▶ PROMPT: Would you print the listing that follows exactly, but without its pictures?

=== Begin Enclosure ===

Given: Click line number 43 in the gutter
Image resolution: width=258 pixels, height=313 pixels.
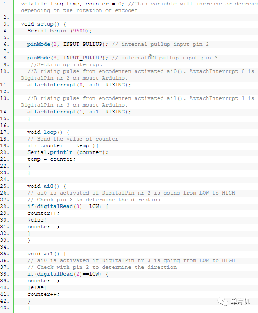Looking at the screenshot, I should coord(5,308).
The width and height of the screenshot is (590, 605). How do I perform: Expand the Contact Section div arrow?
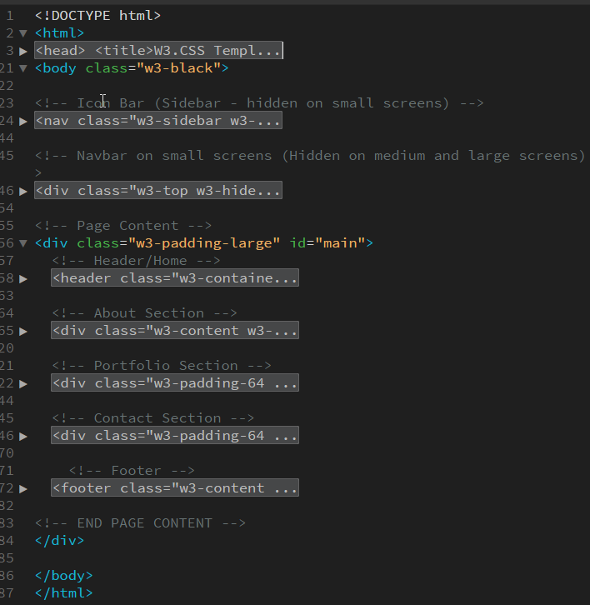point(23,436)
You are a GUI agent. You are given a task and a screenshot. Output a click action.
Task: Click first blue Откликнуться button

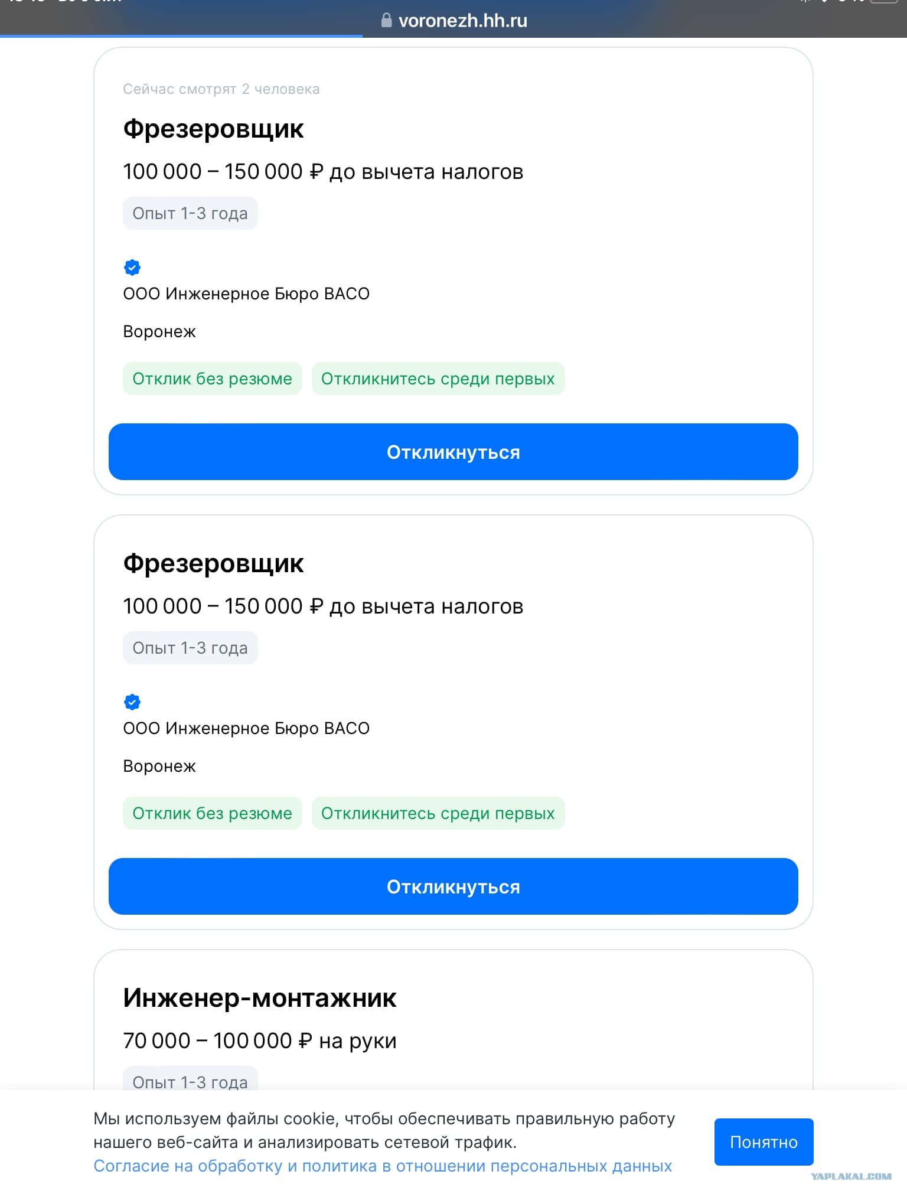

=== End Enclosure ===

▶ RESPONSE TO THIS EXERCISE:
Given: Click line number 43 in the gutter
Image resolution: width=258 pixels, height=313 pixels.
Looking at the screenshot, I should coord(5,308).
The width and height of the screenshot is (590, 605). How do I perform: Expand the Contact Section div arrow?
point(23,436)
You are a GUI agent. You are given a task and a screenshot. Output a click action.
Task: Click first blue Откликнуться button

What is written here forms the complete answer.